Monsieur [I] sur lequel pèse la charge de la preuve de l’intérêt à agir s’abstient d’expliquer les raisons pour lesquelles il considère comme non satisfactoire le réexamen de son dossier ayant donné lieu à une augmentation de sa pension suivant notification du 16 septembre 2024 alors que la [12] a pourtant satisfait aux demandes l’ayant amené à porter réclamation devant la commission de recours amiable.
De même, l’intérêt à agir étant indissociable d’une prétention dont un demandeur attend un avantage ou une utilité, force est de constater que le requérant ne justifie d’aucun intérêt à agir, s’agissant de sa demande tendant à ce que des années ne soient pas comptabilisées dans le calcul de sa retraite puisque cette demande, ne tend pas à lui apporter, un quelconque bénéfice.

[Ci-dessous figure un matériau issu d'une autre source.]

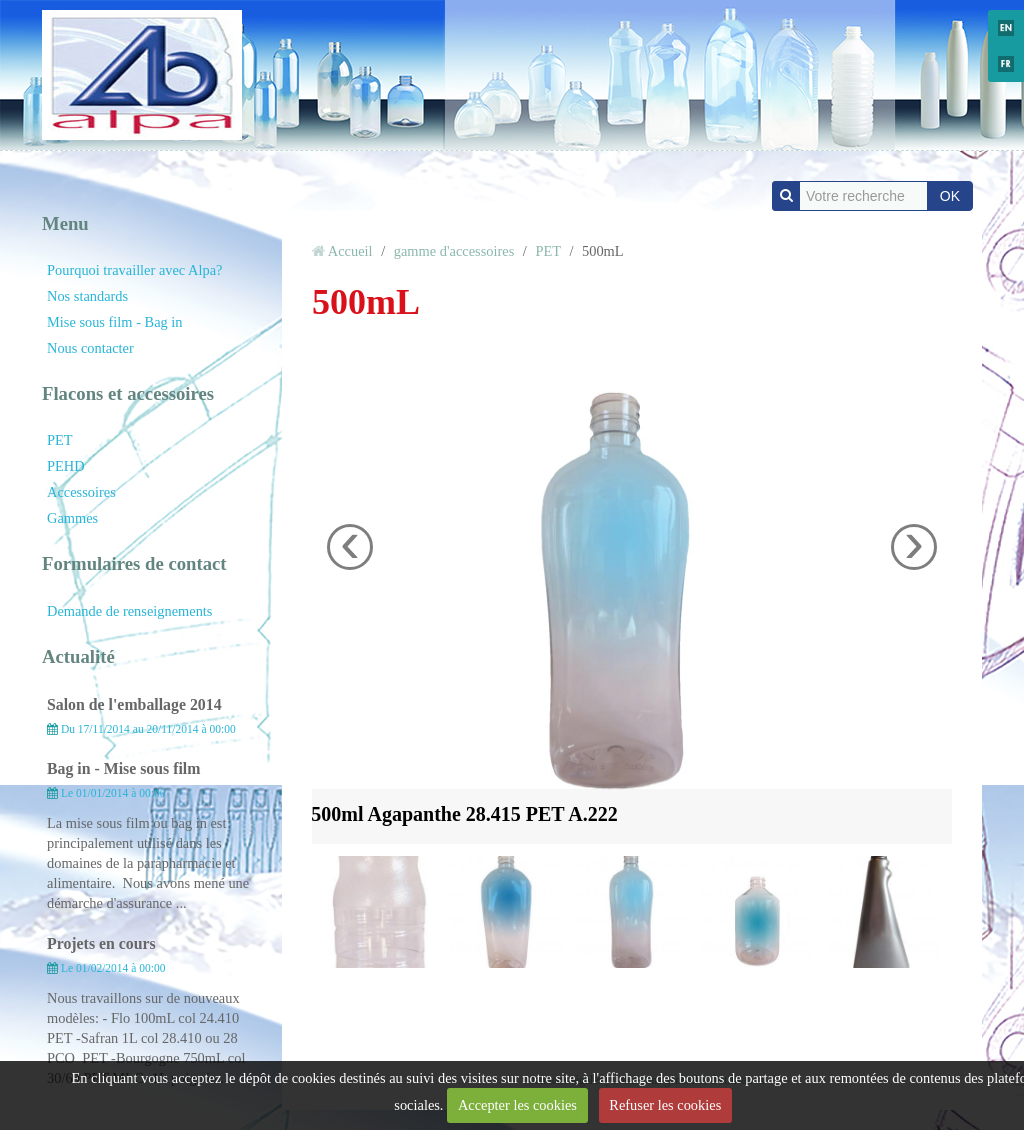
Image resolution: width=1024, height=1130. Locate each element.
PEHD (66, 466)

La [9] a du reste fourni à Monsieur [I] toutes précisions utiles, s’agissant de la prise en compte des années 1979 et 1984, dans le courriel précité puisqu’elle lui a indiqué avoir diligenté une enquête auprès du Répertoire Employeur de la [10] et avoir eu la confirmation du bien-fondé du report des années 1979 et 1984. En tout état de cause, Monsieur [I] a lui-même aux termes d’un questionnaire renseigné par ses soins le 12 avril 2020 et retourné à la caisse indiqué être d’accord avec son relevé de carrière.
En conséquence, il y a lieu de déclarer irrecevables, pour défaut d’intérêt à agir, les demandes de Monsieur [I], tendant à ce que les années 1979 et 1984 soient exclus du calcul de sa retraite, que les années 2020, 2021 et 2022 soient prises en considération par la [9], et enfin que soit en pris en considération le montant des salaires revalorisés mentionné dans l’estimation de sa retraite du 09 mai 2023.
Sur la demande de dommages et intérêts
Il résulte des articles 1240 et 1241 du code civil que tout fait quelconque de l’homme, qui cause à autrui un dommage, oblige celui par la faute duquel il est arrivé à le réparer; chacun est responsable du dommage qu’il a causé non seulement par son fait, mais encore par sa négligence ou par son imprudence.
Il appartient dans un tel cas au demandeur de rapporter la preuve d’une faute, d’un préjudice et d’un lien de causalité entre ces deux éléments.
Monsieur [I] sollicite le paiement d’une somme de 4 500 € à titre de dommages et intérêts. Cependant il ne rapporte pas la preuve d’une faute imputable à la [12] ni même ne démontre l’existence d’un préjudice.
En conséquence, il convient de débouter Monsieur [I] de sa demande de dommages et intérêts.
Sur les demandes accessoires
Monsieur [O] [I], partie succombante, est condamné aux dépens de l’instance.
Il ne parait pas inéquitable de condamner Monsieur [O] [I] à payer la somme de 300 € au titre des dispositions de l’article 700 du code de procédure civile.
PAR CES MOTIFS,
Le tribunal, statuant par jugement contradictoire et en premier ressort, mis à disposition au greffe,
DECLARE Monsieur [O] [I] irrecevable en ses demandes tendant à ce que soient retirées les années 1979 et 1984 du calcul de sa retraite, prises en considération les années 2020, 2021 et 2022, retenu le montant des salaires revalorisés mentionné dans l’estimation de sa retraite du 09 mai 2023 pour défaut d’intérêt à agir;
En conséquence, DEBOUTE Monsieur [O] [I] de l’ensemble de ses demandes ;
DEBOUTE Monsieur [O] [I] de sa demande de dommages et intérêt ;
CONDAMNE Monsieur [O] [I] à payer à la [7] la somme de 300 € en application des dispositions de l’article 700 du Code de procédure civile ;
CONDAMNE Monsieur [O] [I] aux dépens de l’instance, en application des dispositions de l’article 696 du Code de procédure civile ;
DIT que tout appel de la présente décision doit être formé, sous peine de forclusion, dans le délai d’un mois à compter de la réception de sa notification, conformément aux dispositions de l’article 538 du Code de procédure civile.
Ainsi jugé et prononcé par mise à disposition au greffe le 24 avril 2025.